Provided passage
Lenovo Legion Pro 7i Gen 9 16 Review

The Lenovo Legion Pro 7i Gen 9 16 ($2,441.49 as tested) challenges many high-end gaming laptops for hundreds less. It doesn’t have all the frills of Lenovo’s flagship Legion 9 rigs, but it comes close, giving you a premium build and powerful components without hitting the laptop pricing stratosphere. Packing an Intel Core i9-14900HX CPU and Nvidia GeForce RTX 4080 driving a 2,560-by-1,600-pixel screen with 240Hz refresh rate, it’s ready for the most demanding games. For giving $3,000-plus portables something to worry about, the Lenovo Legion Pro 7i Gen 9 16 wins our Editors’ Choice award for deluxe gaming laptops.

Lenovo doesn’t make waves with the Legion Pro 7i Gen 9 design-wise: It looks and feels much like the previous generation, but why mess with a good thing? In fact, you can’t mess with much, period, as the company only sells the system in two hardware configurations (though there is a choice of Windows 11 Home or Pro).

Both versions boast Intel’s Core i9-14900HX processor, 32GB of DDR5-5600 memory, two 1TB NVMe solid-state drives, and the 240Hz, 16:10 aspect ratio display. While our RTX 4080 review unit is $2,441.49 (with Win 11 Home), stepping up to Nvidia’s RTX 4090 brings the price to $2,899.99.

Don’t confuse the Legion Pro 7i Gen 9 with Lenovo’s Legion 7i Gen 9, which has the same CPU and screen but steps down to a GeForce RTX 4070 GPU. Starting at $1,738.49 with 16GB of RAM, it’s thinner and lighter (4.93 pounds versus 6.17) and has a different arrangement of ports, including the Thunderbolt 4 port that this Pro counterpart oddly lacks.

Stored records
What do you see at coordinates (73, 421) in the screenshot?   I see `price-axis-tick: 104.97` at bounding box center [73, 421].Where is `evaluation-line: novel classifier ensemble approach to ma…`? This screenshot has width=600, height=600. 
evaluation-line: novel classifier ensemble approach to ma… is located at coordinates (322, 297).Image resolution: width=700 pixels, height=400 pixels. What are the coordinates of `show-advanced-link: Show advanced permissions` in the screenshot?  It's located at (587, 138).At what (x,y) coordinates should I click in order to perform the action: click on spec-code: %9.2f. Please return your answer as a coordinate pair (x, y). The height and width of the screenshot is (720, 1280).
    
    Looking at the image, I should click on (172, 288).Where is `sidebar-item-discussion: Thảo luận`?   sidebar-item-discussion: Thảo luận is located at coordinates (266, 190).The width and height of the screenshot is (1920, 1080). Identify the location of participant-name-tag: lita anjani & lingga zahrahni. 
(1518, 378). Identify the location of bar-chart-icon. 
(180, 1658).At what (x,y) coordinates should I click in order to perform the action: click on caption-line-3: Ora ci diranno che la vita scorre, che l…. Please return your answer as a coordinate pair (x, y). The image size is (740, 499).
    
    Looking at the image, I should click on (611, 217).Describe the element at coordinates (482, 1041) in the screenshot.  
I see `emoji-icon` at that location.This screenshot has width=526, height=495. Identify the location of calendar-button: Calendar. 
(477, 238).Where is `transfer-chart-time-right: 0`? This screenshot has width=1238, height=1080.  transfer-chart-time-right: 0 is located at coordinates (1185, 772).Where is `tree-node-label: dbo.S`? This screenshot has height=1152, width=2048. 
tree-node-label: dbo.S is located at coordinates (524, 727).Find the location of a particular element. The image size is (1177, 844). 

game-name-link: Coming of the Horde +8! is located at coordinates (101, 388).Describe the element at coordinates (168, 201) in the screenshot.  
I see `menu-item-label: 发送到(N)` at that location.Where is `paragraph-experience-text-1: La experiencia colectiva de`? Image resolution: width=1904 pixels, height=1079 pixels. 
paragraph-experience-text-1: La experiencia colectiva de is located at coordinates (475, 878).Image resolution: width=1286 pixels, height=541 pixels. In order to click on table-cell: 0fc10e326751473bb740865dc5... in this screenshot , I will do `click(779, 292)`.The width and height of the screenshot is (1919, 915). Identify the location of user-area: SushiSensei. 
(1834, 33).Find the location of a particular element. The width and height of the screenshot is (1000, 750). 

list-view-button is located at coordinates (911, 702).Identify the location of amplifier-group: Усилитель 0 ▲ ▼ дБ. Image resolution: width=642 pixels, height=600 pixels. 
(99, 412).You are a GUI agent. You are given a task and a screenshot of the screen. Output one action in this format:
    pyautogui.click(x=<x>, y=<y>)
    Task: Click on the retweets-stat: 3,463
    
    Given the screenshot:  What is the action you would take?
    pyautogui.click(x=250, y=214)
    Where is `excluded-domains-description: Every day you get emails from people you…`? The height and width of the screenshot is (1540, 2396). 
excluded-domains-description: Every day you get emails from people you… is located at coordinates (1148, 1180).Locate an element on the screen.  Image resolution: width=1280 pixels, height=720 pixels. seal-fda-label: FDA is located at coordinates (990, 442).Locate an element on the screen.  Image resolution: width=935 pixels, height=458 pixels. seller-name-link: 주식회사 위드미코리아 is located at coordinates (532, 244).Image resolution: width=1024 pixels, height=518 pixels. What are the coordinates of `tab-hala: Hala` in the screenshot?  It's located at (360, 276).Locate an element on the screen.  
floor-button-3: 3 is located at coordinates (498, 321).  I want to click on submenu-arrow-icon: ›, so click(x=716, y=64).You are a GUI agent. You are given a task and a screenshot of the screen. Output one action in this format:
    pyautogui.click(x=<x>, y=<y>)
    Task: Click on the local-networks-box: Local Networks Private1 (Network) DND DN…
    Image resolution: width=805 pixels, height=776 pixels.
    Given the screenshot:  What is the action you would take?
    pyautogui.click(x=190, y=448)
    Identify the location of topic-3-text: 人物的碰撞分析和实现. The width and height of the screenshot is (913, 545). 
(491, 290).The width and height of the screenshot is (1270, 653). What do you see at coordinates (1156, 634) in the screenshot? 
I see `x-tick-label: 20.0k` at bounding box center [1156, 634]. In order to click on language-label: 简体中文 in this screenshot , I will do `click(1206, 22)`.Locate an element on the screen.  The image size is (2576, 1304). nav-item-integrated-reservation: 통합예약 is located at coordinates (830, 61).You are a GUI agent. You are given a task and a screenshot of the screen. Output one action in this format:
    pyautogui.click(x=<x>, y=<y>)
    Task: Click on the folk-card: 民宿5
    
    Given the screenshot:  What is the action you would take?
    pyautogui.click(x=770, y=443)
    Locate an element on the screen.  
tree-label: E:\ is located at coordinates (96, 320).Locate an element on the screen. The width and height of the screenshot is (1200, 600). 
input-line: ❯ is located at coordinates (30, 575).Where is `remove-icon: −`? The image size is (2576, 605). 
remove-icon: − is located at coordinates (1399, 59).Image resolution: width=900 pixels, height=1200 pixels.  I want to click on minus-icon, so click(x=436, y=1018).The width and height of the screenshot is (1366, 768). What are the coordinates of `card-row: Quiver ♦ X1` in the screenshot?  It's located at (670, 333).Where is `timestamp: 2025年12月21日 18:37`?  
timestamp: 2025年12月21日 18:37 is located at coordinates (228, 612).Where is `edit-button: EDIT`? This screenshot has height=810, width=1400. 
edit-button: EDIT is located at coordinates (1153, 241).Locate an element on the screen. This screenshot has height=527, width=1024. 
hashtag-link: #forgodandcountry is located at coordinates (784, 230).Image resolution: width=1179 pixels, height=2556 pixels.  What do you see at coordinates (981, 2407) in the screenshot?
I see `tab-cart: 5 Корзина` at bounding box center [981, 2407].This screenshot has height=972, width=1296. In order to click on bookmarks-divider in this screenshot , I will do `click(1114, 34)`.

Exercise tasks
1. According to the Legion Pro 7i Gen 9 review, what award does the laptop win?
2. In the Legion Pro 7i Gen 9 review, rewrite the part starting with "Both versions boast" and going on through "counterpart oddly lacks.", changing "solid-state drives" to "SSDs".
3. Write what comes next in the Legion Pro 7i Gen 9 review, picking up after its final sentence.

Answers
1. It wins the Editors' Choice award for deluxe gaming laptops.

2.
Both versions boast Intel’s Core i9-14900HX processor, 32GB of DDR5-5600 memory, two 1TB NVMe SSDs, and the 240Hz, 16:10 aspect ratio display. While our RTX 4080 review unit is $2,441.49 (with Win 11 Home), stepping up to Nvidia’s RTX 4090 brings the price to $2,899.99.

Don’t confuse the Legion Pro 7i Gen 9 with Lenovo’s Legion 7i Gen 9, which has the same CPU and screen but steps down to a GeForce RTX 4070 GPU. Starting at $1,738.49 with 16GB of RAM, it’s thinner and lighter (4.93 pounds versus 6.17) and has a different arrangement of ports, including the Thunderbolt 4 port that this Pro counterpart oddly lacks.

3.
Like the Gen 8, the Pro 7i Gen 9 is tanky but well-built, presenting a sturdy platform made of aluminum and magnesium. It sits on thick rubber feet, has a 180-degree display hinge, and includes extensive ventilation with ports occupying roughly half of each side plus the rear edge. The shroud around the vents has a rougher texture than the rest of the system, lending to the somewhat brutalist design.

By „brutalist,” I don’t mean „over-the-top gamer”; while there’s RGB lighting on board, you can turn it off and let the Legion pass for a productivity or workstation laptop. I could squeeze its 1.01-by-14.3-by-10.3-inch chassis into a carrying sleeve meant for 15.6-inch laptops, but not easily. It’s awfully hefty for a backpack or briefcase, and that’s not even counting its weighty 330-watt power brick.

Per-key RGB lighting on the keyboard is complemented by front-edge lighting around the base. The lighting shines effectively through the keycaps, fully illuminating the legends. Lenovo provides a tight numeric keypad next to the keyboard, and cleverly provides arrow keys to avoid squishing any other keys. Like many new Windows laptops, the Legion Pro 7i also sees the right Control key replaced with a Windows Copilot key, though its processor lacks a neural processing unit (NPU) so most interactions with Windows’ AI will rely on cloud servers.